▸ What the task asks: With the pictures omitted, write out the entries that follow exactly as they stand.

▸ Input for this task:
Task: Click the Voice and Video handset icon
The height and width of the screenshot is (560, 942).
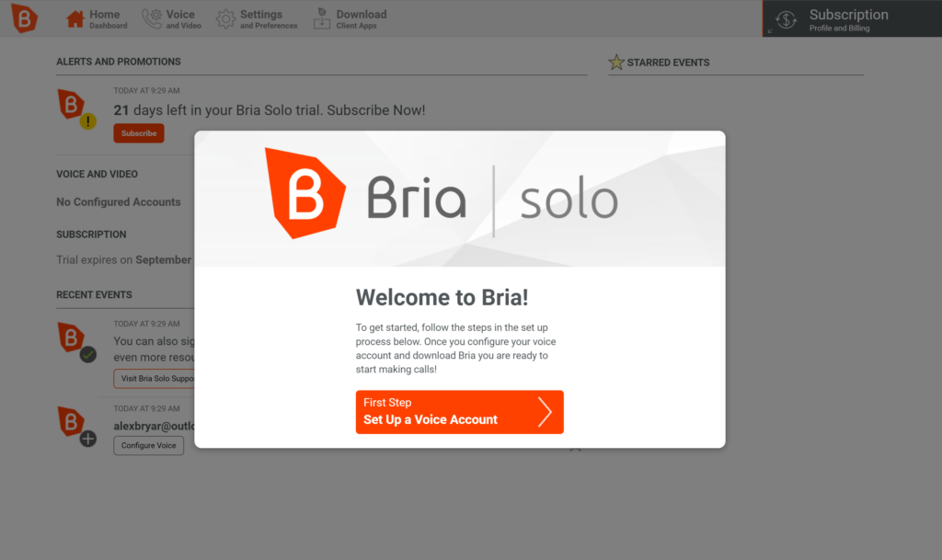Action: pyautogui.click(x=149, y=17)
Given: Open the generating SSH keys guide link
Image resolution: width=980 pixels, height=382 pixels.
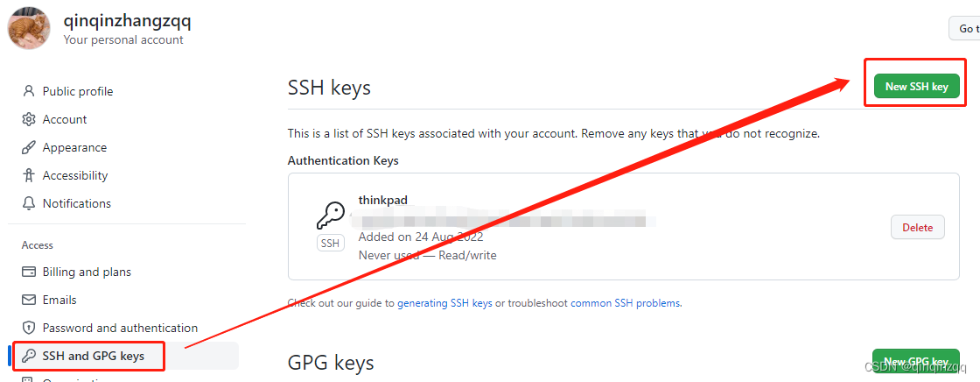Looking at the screenshot, I should pos(445,303).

▸ Task response:
Task: Click the Voice and Video handset icon
The height and width of the screenshot is (560, 942).
Action: pyautogui.click(x=149, y=17)
Given: Open the generating SSH keys guide link
Image resolution: width=980 pixels, height=382 pixels.
Looking at the screenshot, I should pos(445,303).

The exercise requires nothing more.